"Está mesmo lá alguém?" perguntava o Bernardo Caldas falando da IA. E não, não está.
Quem cá está são as pessoas, os professores, e o Bernardo foi acutilante e certeiro ao dizê-lo.
Aos professores cabe criar boas experiências de aprendizagem, que incluem passar o processo de criação para o aluno.
A IA entra aqui que nem ginjas!
Mas é preciso ensinar a relação certa com a tecnologia, porque não podemos resvalar para um uso passivo e preguiçoso. O desafio que temos em mãos é bem claro: se queremos ensinar a autonomia da decisão, o pensamento contrário e o pensamento crítico, temos de aprender a transformar a IA num aliado - para deixar de ser um impecilho ao pleno desenvolvimento intelectual, social e moral do ser humano.
O Bernardo desafiou-nos a pensar por que razão dizemos aos alunos que é bom estudar.
Grande questão! Talvez devêssemos passar mais tempo a discutir isto, em vez de horários e calendários, manuais vs. tecnologia e número de alunos por turma, como faz a maior parte das escolas.

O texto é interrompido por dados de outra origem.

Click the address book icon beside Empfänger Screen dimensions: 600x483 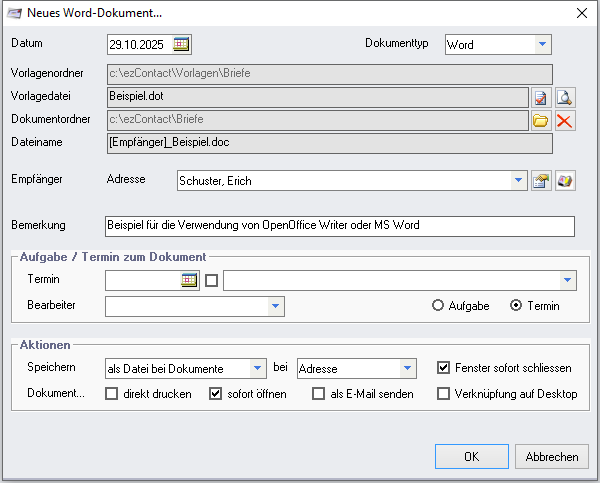(565, 181)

Por que razão fazemos o que fazemos? Como ajudamos os nossos alunos a criar uma vida com sentido, que ultrapassa a fronteira do 12º ano e a entrada na faculdade, como se disso dependesse a realização de cada aluno? Como ensinamos os nossos alunos a viver neste mundo sem se conformarem com ele, sabendo que "O mundo anda sem nós, de nós depende que ande connosco?" (Pedro Arrupe)
Em dois dias de pitches e worshops organizados pela nossa equipa de IA e animados por cerca de 30 professores, muito se discutiu e aprendeu, sabendo que a tarefa é gigantesca e estamos ainda a começar.
Ao Bernardo Caldas, um agradecimento difícil de dizer de outro modo: deixaste uma semente fecunda nesta comunidade.
Obrigado!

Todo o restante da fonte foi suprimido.